Шева переглянулась с Эмзарой и вышла следом за мужем.

– Какой сегодня день! – сказал Ной, не глядя ни на кого и ни к кому не обращаясь. – Столько удивительных событий! Целый день Господь одаряет нас! Он послал нам деньги для покупки дерева и припасов. Он дал нам сил втрое больше обычного. Он дал Хаму жену, лучше которой нельзя было желать. Он помог нам обрести спокойствие… Давайте же возблагодарим Господа!

Все встали и начали молиться.

После молитвы разошлись кто куда. Ной пошел к себе в спальню, а Сим и Хам вышли во двор к сидящему там Иафету, Ной слышал их голоса, но слышал недолго. День выдался богатый на события и утомительный. Сил у Ноя было ровно столько, сколько требовалось для того, чтобы дойти до ложа, сбросить верхнюю одежду, лечь и укрыться покрывалом.

«Я покончу со всеми, кто живет на земле: она переполнена их злодеяниями, – звучал в ушах засыпающего Ноя Голос. – Я уничтожу их всех, а с ними и всю землю. Но ты сделай себе из дерева гофер ковчег и устрой в нем отсеки, а изнутри и снаружи обмажь его смолой. Пусть он будет в длину триста локтей, в ширину – пятьдесят, а в высоту – тридцать. Сделай крышу – так, чтобы сверху она выступала на один локоть. Сбоку сделай дверь. Пусть будут в ковчеге первый ярус, второй и третий. Я затоплю землю и уничтожу на ней всех, в ком есть дыхание жизни. Все, кто живет на земле, погибнут. Но с тобою будет у Меня договор, что Я беру тебя под свое покровительство. Ты войдешь в ковчег – с сыновьями, женой и женами сыновей…»

«Теперь все трое сыновей моих войдут в Ковчег с женами, – порадовался Ной, проваливаясь в мягкую черноту сна. – И все трое сыновей моих чисты. Есть у них грехи, но невелики они…»

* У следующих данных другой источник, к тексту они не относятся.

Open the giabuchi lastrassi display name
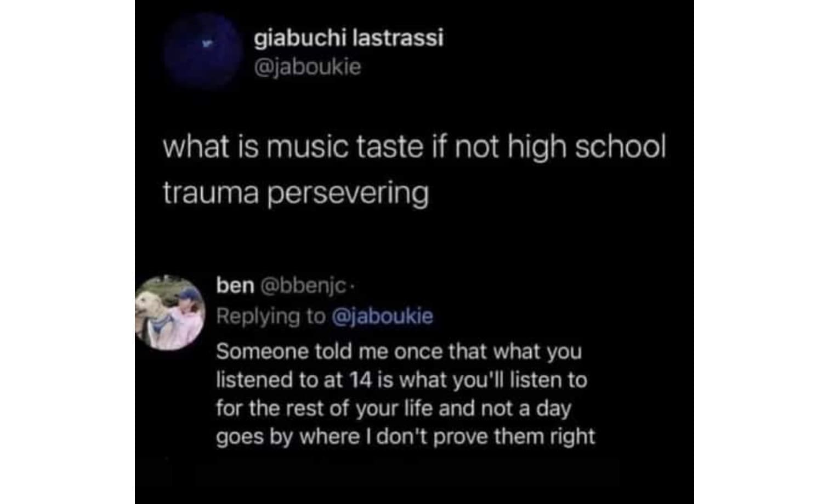click(349, 38)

Насколько невелики грехи сыновей, Ной додумать уже не успел. Сон пришел к нему и принес видение потопа. Сегодня это видение было красочным, как никогда и столь же устрашающим. Если раньше, во время прошлых снов, Ной взирал на потоп откуда-то со стороны, то сейчас он был в самой гуще потопа. Он был тем, над которым стеной нависала огромная водяная гора, он был тем, кого подхватывала волна и кружила в нескончаемом водовороте, он был тем, кого подбрасывало, да так высоко, что он разбивался о водную гладь, словно о землю… Это его легкие наполнялись водой, это он опускался на дно, умирая, это он видел, как уходит под воду его дом, это он видел, как тонут те, кто ему дорог… Весь ужас потопа, вся боль его, вся горечь невосполнимых утрат вошла во сне в сердце Ноя, наполняя его скорбью и надеждой.

Ной скорбел по обреченному на гибель миру, пусть то и был мир неправедных, и прежде, но мера его скорби не была столь велика.

Ной надеялся на спасение и прежде, но надежда не была такой сильной, такой пронзительной, такой трепетной. Только, увидев воочию всю мощь божественного гнева, можно оценить его неотвратимость и понять, как повезло тебе и твоей семье, как повезло тем, с кем Всевышний заключил договор, послав им спасение.

Там, где сшибались тучи, сверкали молнии, там, где сшибались волны, разлеталось вокруг неисчислимое количество водяных брызг, небо было черным, вода была черной, небо сливалось с водой, а вода с небом и посреди буйства стихии погибал и тут же возрождался для того, чтобы погибнуть, праведник по имени Ной, познавая меру Господнего гнева. Ту самую меру, которую ему не дано было испытать на себе, но надо было познать ее, чтобы унести с собой это знание и передать его потомкам своим.

Для кого потоп, как не для тех, кому предстоит жить дальше? То, что послужило возмездием для одних, послужит назиданием для других. Не угрозой, но назиданием – вот дано вам благо великое, и вот, что случится с теми, кто дерзнет пренебречь этим благом. Одна мера у всего сущего, но два исхода – к добру и ко злу.